▸ **Quoted text**
START
Becky Richardson teaches much beloved PWR classes on the Rhetoric of Empathy and the Rhetoric of the Confession. She also serves as the Art and Art History Writing Specialist and is well known for nurturing the PWR community with her warm and generous spirit, her participation in writing groups and her advocacy on behalf of our health and wellbeing. With a Stanford Ph.D. in English, Becky draws much of the inspiration for her work from nineteenth-century British literature, and all of it connects in compelling and sometimes surprising ways to current questions about gender, power and health today. In the following conversation, Becky talks about her current scholarly projects, and the relationship between her writing, research and teaching. 

Q: Can you tell me a little bit about any projects you are working on now?
END
▸ **Dataset entries**
START
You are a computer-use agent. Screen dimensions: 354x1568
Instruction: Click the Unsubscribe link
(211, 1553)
END
START
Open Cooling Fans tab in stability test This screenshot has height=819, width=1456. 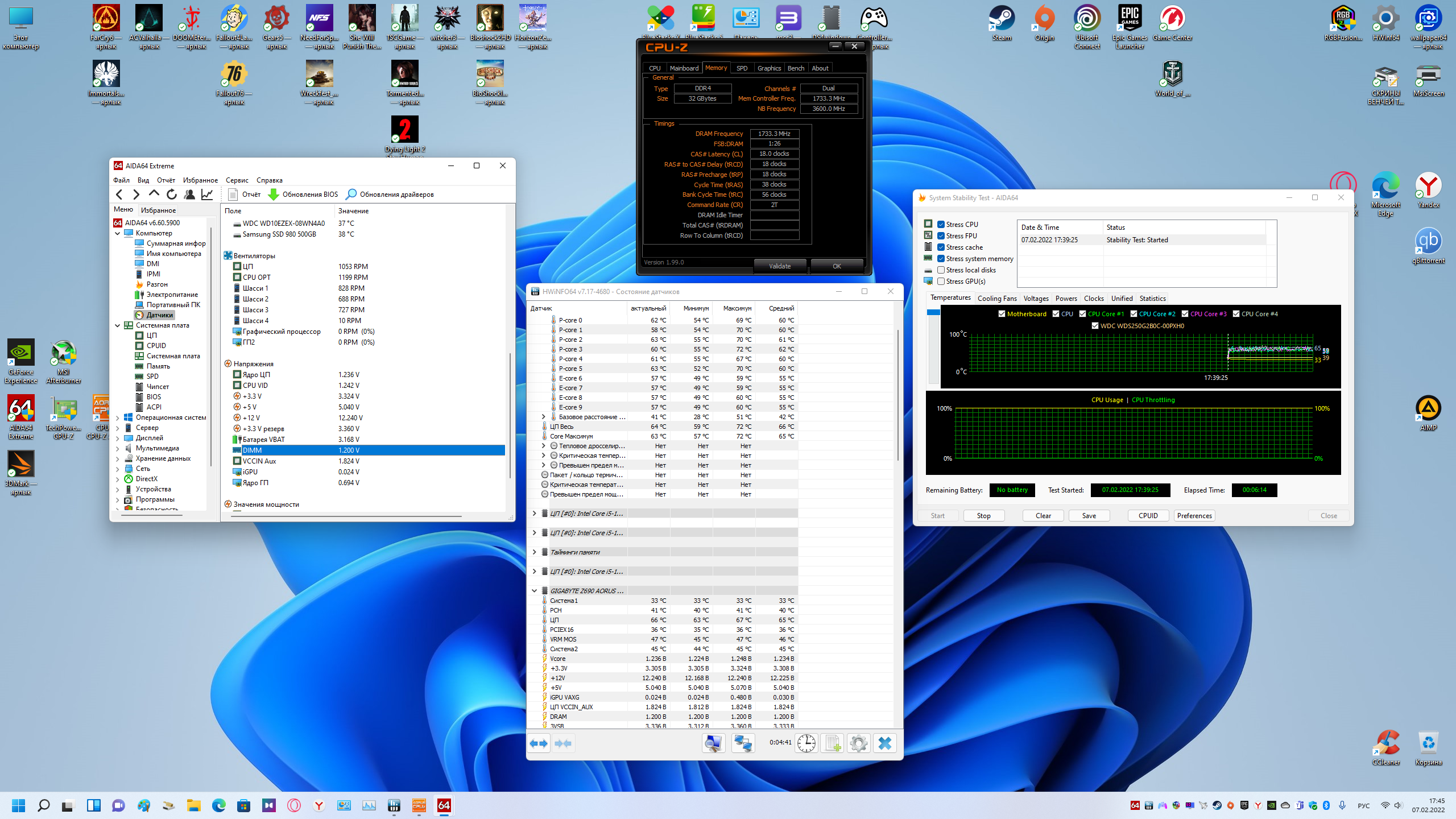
END
START
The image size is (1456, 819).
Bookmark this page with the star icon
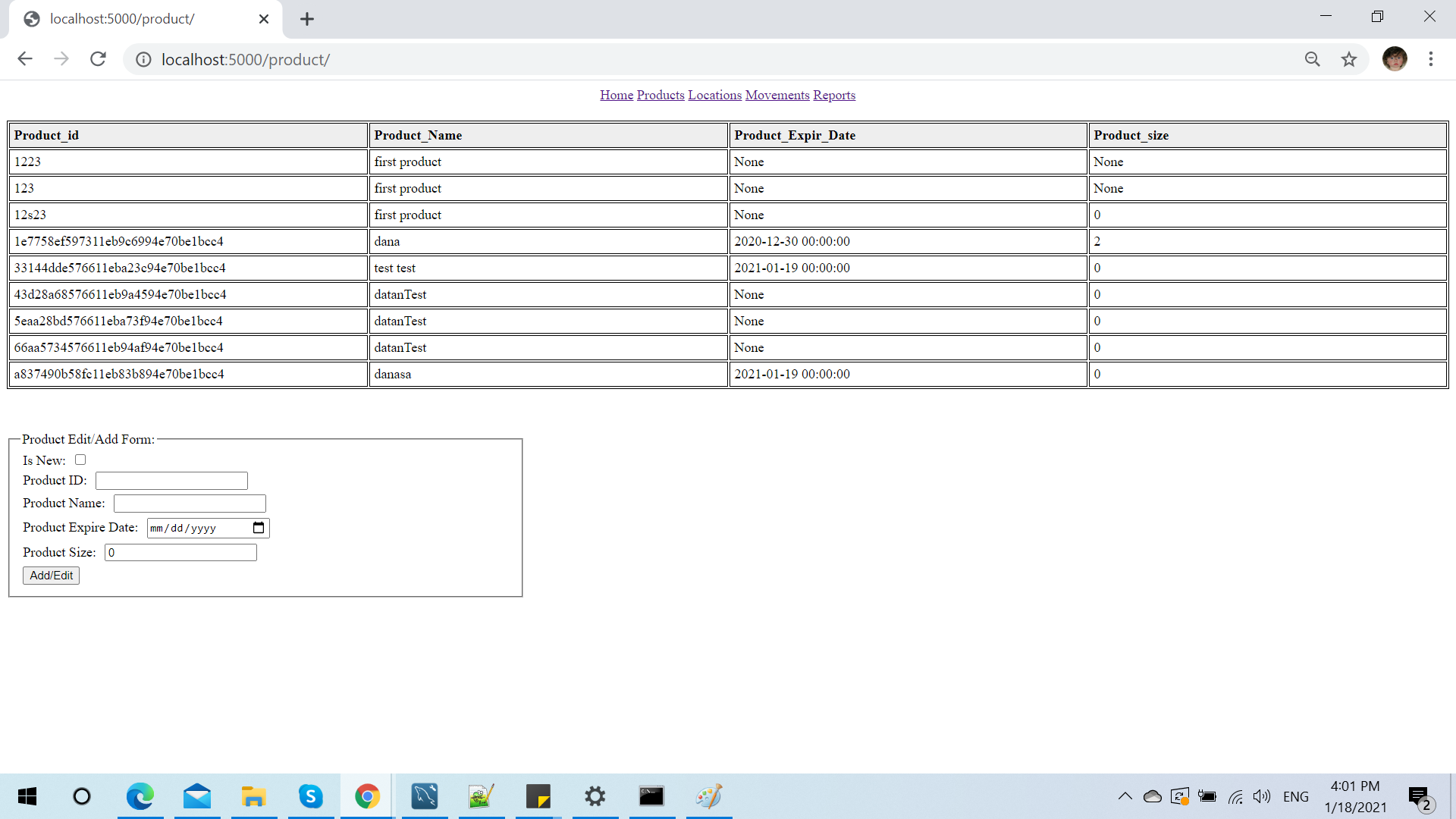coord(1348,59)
END
▸ **The tasks**
(1) Please list the current questions that the profile of Becky Richardson says her work connects to.
(2) Continue the profile of Becky Richardson from the point where it stops.

▸ **Written answers**
(1) gender, power, health

(2)
Becky: The core project I’ve been working on -- from the dissertation proposal in 2009 to the much-revised book project now -- is on the representation of ambition in the Victorian era. While our wider culture, maybe especially in Silicon Valley, tends to think of ambition as a good thing, the Victorians were responding to earlier debates about the value and dangers of this drive. There’s a great history of ambition in the Anglo-American tradition by William Casey King, who tracks the drive’s progress from, as he puts it, “vice to virtue.” He traces the “vice” of ambition back to the sixteenth-century Geneva Bible, and especially to the annotations that accompanied the text, where ambition is associated with Satan’s rebellion as well as Adam and Eve’s fall. It’s not till Francis Bacon imagines how one might harness ambition for good ends that, King argues, the tide turns. But ambition is still a two-sided drive by the Victorian age -- even if for a newly emerging set of reasons. Like how exactly self-interest or ambition works in an economy: does everything work out to a positive-sum game via competition and the “Invisible Hand,” or is it a struggle over limited jobs and material goods? And what toll does ambition take on a person: is it what defines and makes the individual, or does the individual lose herself in an all-consuming pursuit? Zooming out, what do these individual ambitions mean in the larger context of British colonialism and empire?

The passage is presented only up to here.